Southeast Asian human rights officials have urged governments to step up cross-border collaboration to end harmful haze drifting across the region.
Four members of the Association of Southeast Asian Nation’s (ASEAN) human rights body have called for effective implementation of a regional agreement on trans-boundary haze that blankets the area almost annually.
Indonesia and Malaysia have been hit hard by the smoke in recent months caused by clearance of land and forests for farming and palm oil plantations. Schools have been forced to close, while hospitals and clinics have struggled to cope with the number of people suffering respiratory illnesses and eye infections.
Both countries have blamed each other for the problem, prompting calls for greater cooperation, and for tougher action to punish individual companies and farmers responsible for the fires.
“While we recognize ASEAN member states’ efforts to address the issue, it is crucial that stronger collaborative action is taken to mitigate the haze and prevent it from occurring again in the future,” the members, appointed to the ASEAN Intergovernmental Commission on Human Rights, said in a letter sent to media.
“It is clear that the impact of the pollution is truly regional,” the members from Malaysia, Myanmar, Singapore and Thailand said on Oct. 14, stressing that countries should “fully and effectively” implement the regional treaty.
ASEAN nations adopted the haze agreement in 2002, that included prevention measures and monitoring initiatives, after smog smothered the region.

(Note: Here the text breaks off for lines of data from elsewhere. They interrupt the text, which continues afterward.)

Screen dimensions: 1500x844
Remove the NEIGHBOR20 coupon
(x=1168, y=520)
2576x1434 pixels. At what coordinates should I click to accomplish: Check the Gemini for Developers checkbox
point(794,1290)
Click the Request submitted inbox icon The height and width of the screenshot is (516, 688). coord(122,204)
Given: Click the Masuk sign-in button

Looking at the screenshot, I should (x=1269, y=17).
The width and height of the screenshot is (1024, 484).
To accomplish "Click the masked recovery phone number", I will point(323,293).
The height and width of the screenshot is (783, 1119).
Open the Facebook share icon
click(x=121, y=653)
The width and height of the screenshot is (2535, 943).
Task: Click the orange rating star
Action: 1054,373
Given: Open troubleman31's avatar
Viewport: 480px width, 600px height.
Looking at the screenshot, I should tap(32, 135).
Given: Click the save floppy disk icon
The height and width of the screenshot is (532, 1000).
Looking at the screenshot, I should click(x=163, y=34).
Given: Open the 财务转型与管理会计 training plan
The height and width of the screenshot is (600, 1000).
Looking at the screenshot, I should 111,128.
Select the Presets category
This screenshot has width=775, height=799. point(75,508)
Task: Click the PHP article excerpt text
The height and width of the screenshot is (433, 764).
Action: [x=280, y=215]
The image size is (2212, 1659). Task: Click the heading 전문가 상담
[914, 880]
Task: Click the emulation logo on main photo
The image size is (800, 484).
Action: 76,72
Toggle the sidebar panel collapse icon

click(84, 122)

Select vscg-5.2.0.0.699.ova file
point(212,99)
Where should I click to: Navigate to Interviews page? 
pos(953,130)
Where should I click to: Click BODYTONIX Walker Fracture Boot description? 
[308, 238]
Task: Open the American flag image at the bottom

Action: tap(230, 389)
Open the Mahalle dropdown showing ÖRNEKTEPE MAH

But researchers say some nations have been slow to implement measures, while Indonesia did not ratify the pact for some 10 years.
“For many years, the haze has affected air quality in Indonesia, Malaysia, Brunei Darussalam, Singapore and parts of Thailand and the Philippines. Last year, poor air quality in the Mekong subregion also affected Myanmar, Laos, Vietnam and Thailand,” the commission members said.
The commission, which normally operates by consensus, promotes human rights in the region for the 10-nation ASEAN bloc, although it has no powers to investigate rights violations.
This year’s haze is the worst to hit the region since 2015, with hundreds of fire alerts in Indonesia’s Kalimantan and Sumatra areas in September.
The 2015 haze was linked to more than 100,000 premature deaths in Indonesia, Malaysia and Singapore, according to a Harvard University study.
Indonesia and Malaysia are the world’s biggest producers of palm oil, an ingredient in a huge range of products from soap to ice cream. Environmentalists and researchers have raised alarm about deforestation to make way for plantations.